▸ **Material supplied**:
::::

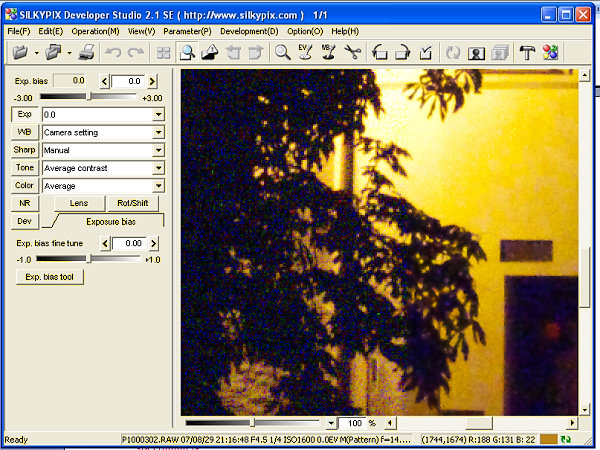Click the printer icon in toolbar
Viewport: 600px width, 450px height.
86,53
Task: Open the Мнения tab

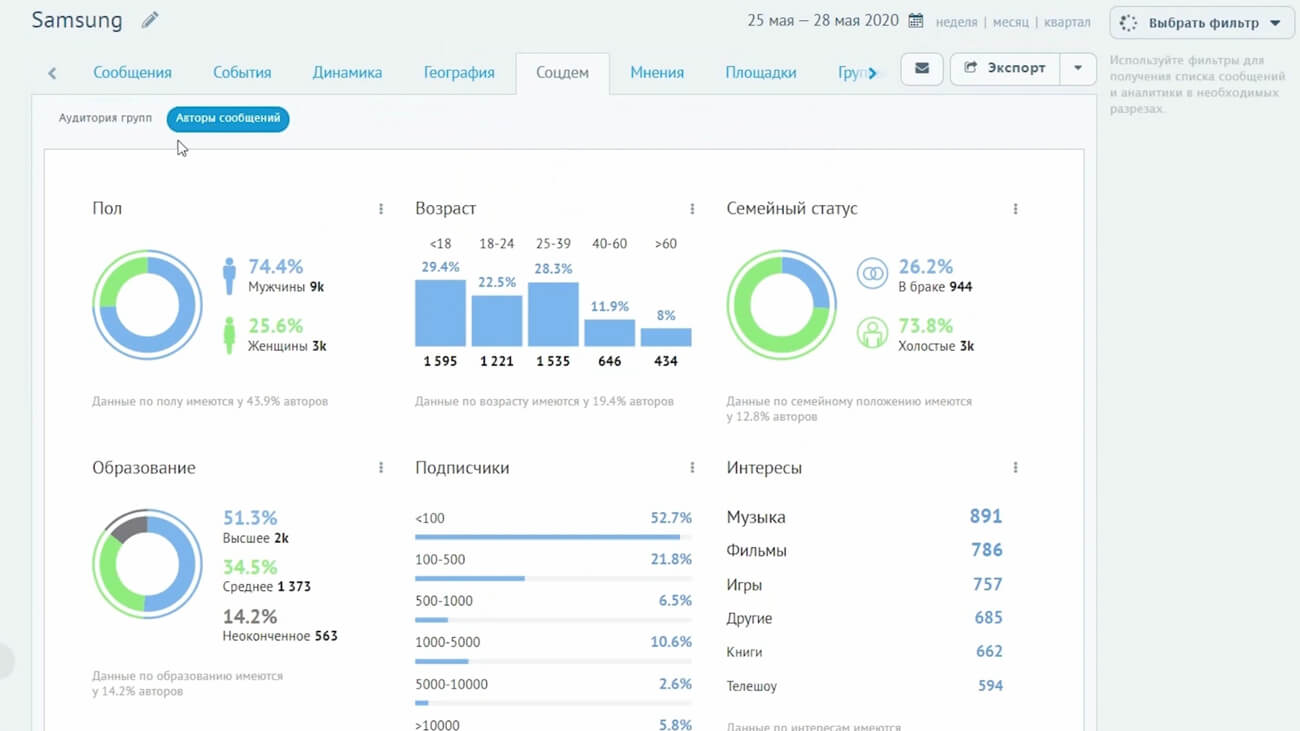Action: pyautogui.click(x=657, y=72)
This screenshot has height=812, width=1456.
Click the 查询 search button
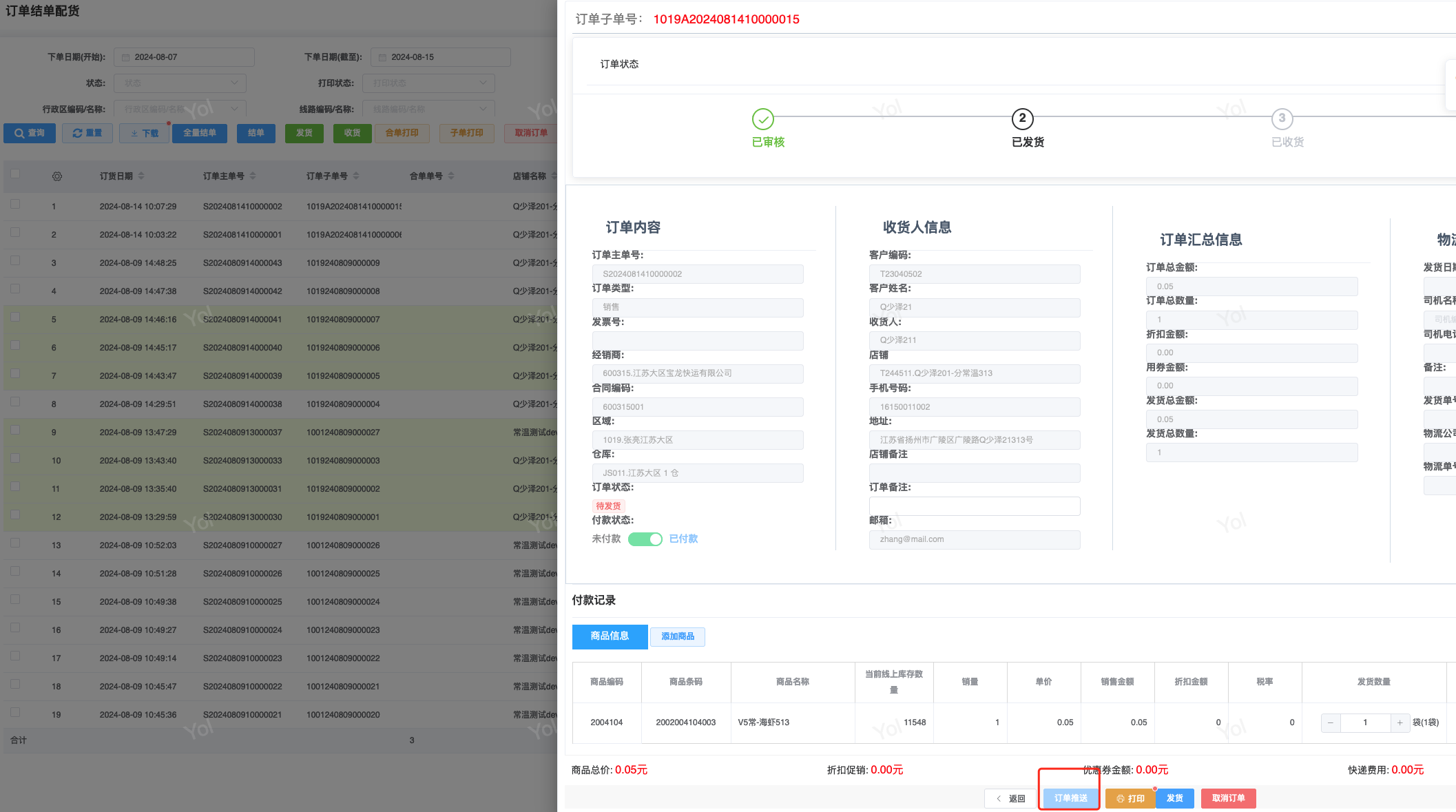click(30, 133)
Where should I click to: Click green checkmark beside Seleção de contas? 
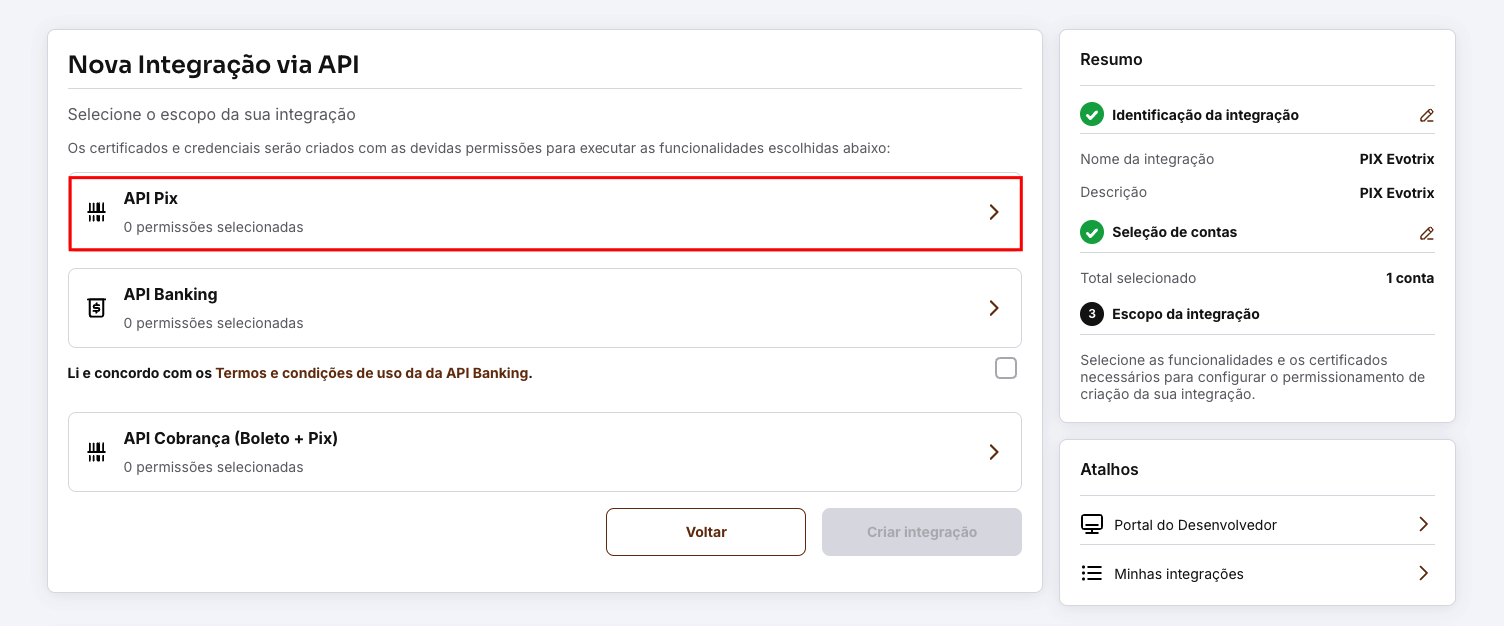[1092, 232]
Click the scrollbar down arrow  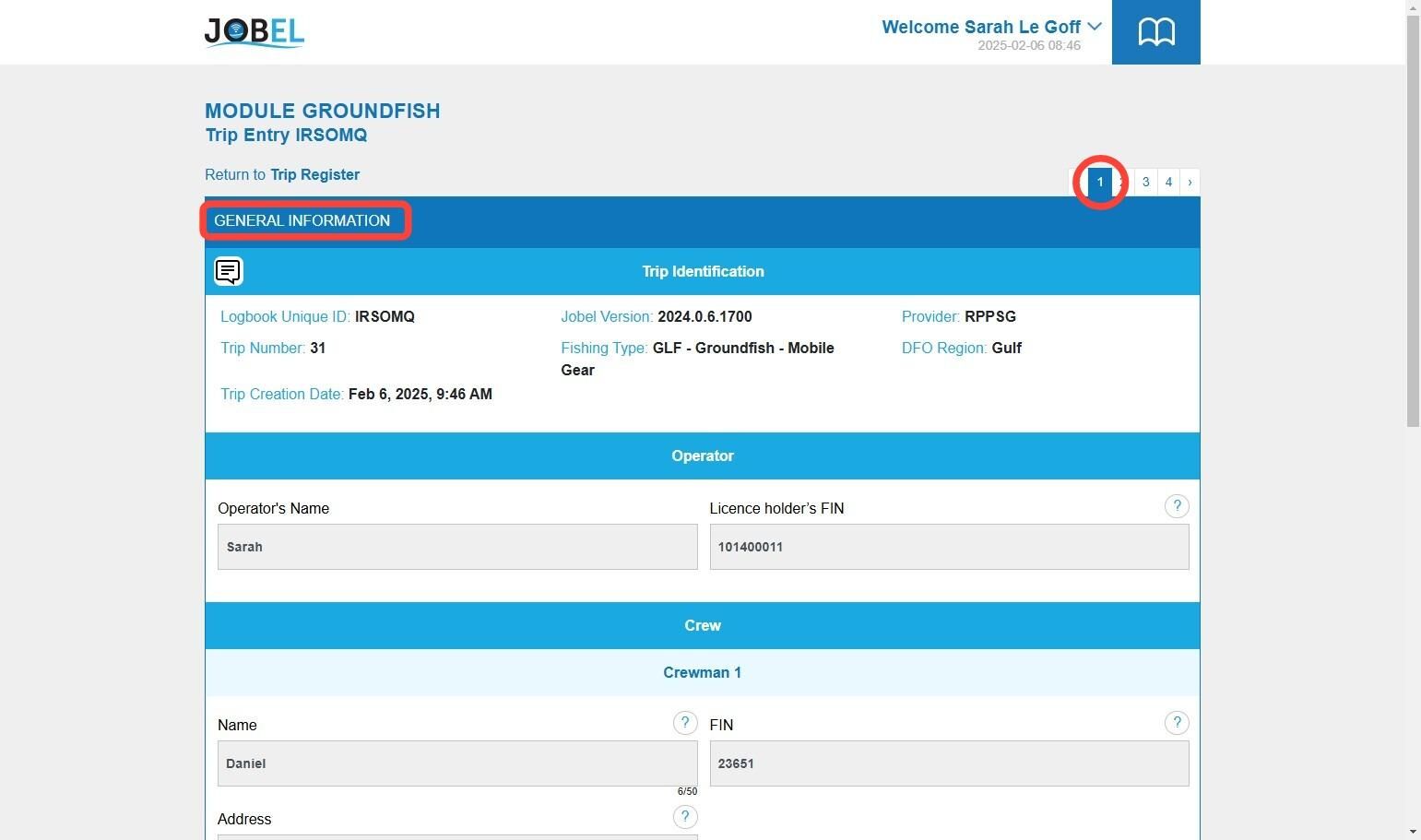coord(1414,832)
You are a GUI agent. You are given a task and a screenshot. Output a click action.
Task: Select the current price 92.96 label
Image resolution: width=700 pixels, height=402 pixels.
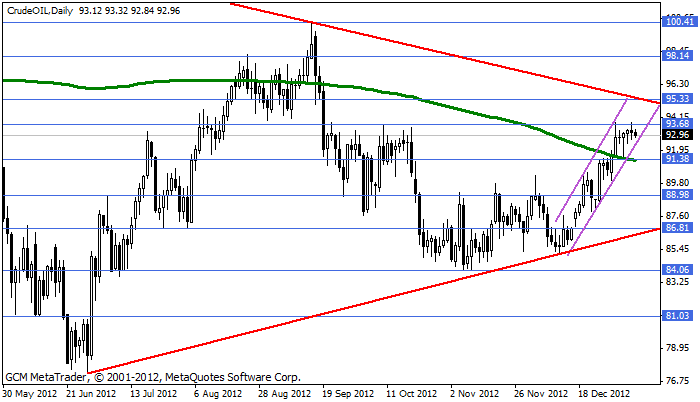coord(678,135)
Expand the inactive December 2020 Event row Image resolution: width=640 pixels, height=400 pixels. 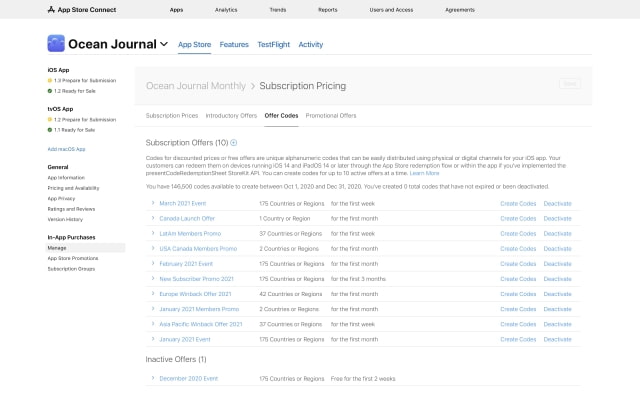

::::

Copy out the data word for word, starting with the line that contains "You are a GUI" and going on through the end of the data. Leave the pictures out.

▸ **Answer to the task**:
You are a GUI agent. You are given a task and a screenshot. Output a click action.
Task: Select the current price 92.96 label
Image resolution: width=700 pixels, height=402 pixels.
coord(678,135)
Expand the inactive December 2020 Event row Image resolution: width=640 pixels, height=400 pixels. 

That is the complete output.